On July 7th, myself and dozens of other people from all different backgrounds, came together to bring notice to parts of the world that many people never get to see. A combination of students, leaders of government and YouthMappers members were mixed together among several tables all across the conference room in the Eisenhower building, learning and working together to use open source mapping (OpenStreetMap or OSM) in order to map for two projects sponsored by the Peace Corps, USAID, and the U.S. Census Bureau. OSM can be described as the map version of Wikipedia where anyone and everyone can register, and contribute to the creation of geographic data which can be used by anyone who needs it. Which brings us to our highlighted projects.
One project, which was focused in an area of Africa located in Mozambique in the Milange district, was aimed at preventing Malaria outbreaks. This area is a hot spot for mosquitoes, and where you find mosquitos, you typically find Malaria in Africa. As a part of the Presidents Malaria Initiative (PMI), YouthMappers and USAID interns have been putting in countless hours to map these unmapped, rural areas of Mozambique so that viable infrastructure data can be created to determine how much mosquito spray is needed to combat the spread of Malaria. Partnered with Peace Corps volunteers on the ground, these dedicated individuals go out into the field and provide ‘ground-truth’ so that the data created using OpenStreetMap can be more accurately described.
The other project that was put at center stage at the 2nd annual mapathon was a newer project titled, “Missing America”, which helps the U.S. Census Bureau map rural parts of Maine and Texas. Eventually, agencies like the Census bureau can use the OSM platform as an easy way to access data to do what the Census bureau does best. Even those who consider themselves as not ‘tech savvy’ can easily learn how to help map houses and roads in a matter of minutes. With the advent of open source data and the internet, people and agencies can now access larger sets of data which can enable them to coordinate aid projects with the help of an army of mapping enthusiasts all around the world.

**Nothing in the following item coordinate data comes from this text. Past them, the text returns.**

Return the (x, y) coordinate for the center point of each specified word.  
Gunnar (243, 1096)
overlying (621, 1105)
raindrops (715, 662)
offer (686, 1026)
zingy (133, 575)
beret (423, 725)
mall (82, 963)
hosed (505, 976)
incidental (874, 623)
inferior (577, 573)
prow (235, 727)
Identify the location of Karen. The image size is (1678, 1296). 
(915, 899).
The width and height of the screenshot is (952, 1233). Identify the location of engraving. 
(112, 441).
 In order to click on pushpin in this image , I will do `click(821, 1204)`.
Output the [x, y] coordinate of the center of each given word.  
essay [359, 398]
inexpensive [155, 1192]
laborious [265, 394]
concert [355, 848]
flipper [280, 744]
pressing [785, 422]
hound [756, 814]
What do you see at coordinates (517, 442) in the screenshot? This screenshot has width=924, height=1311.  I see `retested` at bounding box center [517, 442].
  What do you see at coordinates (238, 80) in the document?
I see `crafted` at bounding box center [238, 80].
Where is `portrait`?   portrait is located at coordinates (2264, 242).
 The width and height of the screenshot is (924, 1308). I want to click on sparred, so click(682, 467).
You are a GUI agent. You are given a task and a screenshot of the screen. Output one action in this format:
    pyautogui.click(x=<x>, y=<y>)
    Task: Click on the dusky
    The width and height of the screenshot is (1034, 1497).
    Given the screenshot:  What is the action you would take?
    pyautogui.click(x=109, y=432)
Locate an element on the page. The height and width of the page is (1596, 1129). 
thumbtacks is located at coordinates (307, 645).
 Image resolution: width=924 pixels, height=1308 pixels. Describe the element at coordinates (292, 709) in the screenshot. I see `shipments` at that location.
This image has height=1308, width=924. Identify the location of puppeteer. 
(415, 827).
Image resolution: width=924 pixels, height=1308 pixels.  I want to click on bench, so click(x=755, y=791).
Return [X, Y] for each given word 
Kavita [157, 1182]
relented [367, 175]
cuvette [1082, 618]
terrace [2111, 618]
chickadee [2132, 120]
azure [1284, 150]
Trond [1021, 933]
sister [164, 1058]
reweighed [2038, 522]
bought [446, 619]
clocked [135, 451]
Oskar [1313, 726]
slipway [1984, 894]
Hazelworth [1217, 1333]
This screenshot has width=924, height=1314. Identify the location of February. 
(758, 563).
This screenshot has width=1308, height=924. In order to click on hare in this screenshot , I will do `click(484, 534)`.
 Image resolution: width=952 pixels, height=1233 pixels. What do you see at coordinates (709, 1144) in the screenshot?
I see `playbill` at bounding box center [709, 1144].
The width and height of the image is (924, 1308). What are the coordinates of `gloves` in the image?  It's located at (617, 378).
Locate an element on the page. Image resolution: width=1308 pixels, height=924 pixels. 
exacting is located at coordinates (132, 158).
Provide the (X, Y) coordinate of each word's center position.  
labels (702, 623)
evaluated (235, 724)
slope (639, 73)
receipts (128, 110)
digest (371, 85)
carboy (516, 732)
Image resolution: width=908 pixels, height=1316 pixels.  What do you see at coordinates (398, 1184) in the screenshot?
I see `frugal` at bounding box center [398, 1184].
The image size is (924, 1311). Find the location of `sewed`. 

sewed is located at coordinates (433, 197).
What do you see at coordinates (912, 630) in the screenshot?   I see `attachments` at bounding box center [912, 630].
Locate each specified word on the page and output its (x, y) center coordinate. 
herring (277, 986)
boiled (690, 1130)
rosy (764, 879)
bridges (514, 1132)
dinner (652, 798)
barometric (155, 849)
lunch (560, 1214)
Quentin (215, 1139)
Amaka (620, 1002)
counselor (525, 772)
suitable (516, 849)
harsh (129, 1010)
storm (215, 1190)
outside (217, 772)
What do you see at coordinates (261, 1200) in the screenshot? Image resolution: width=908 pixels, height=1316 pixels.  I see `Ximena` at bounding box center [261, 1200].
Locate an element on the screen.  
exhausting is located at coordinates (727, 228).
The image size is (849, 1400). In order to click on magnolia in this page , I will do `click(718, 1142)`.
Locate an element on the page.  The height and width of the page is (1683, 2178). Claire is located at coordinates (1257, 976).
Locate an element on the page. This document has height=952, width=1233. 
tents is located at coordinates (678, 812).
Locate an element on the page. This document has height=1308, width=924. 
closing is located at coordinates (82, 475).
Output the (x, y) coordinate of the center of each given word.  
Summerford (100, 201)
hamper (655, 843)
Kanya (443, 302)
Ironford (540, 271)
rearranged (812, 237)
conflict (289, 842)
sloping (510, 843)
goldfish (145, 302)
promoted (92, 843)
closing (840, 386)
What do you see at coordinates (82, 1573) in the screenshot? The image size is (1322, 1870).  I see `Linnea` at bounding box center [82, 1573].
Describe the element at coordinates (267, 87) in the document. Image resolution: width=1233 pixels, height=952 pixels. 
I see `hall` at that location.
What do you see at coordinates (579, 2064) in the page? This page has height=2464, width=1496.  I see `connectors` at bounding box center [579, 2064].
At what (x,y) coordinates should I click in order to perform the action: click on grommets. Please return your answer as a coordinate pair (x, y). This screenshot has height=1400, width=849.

Being one of the founders of the YouthMappers chapter at West Virginia University, which is also one of the three founding YouthMappers chapters, it has been a pleasure to work with everyone who made all of this come to fruition. A little over 6 months ago when my co-founder, Randy, and I first started our chapter at WVU, I don’t think either one of us would have thought that we would participating in a mapathon in one of the most famous buildings in one of the most famous cities in the world. To start as two normal guys who wanted to bring people together, and succeed in doing just that, is surreal. As someone who just wants to do his part, I feel privileged to have walked in the same footsteps as some of the greatest leaders our country has ever had, and make my own contribution to something greater than myself. I can honestly say that my first trip to the White House was more than what I ever could have asked it to be.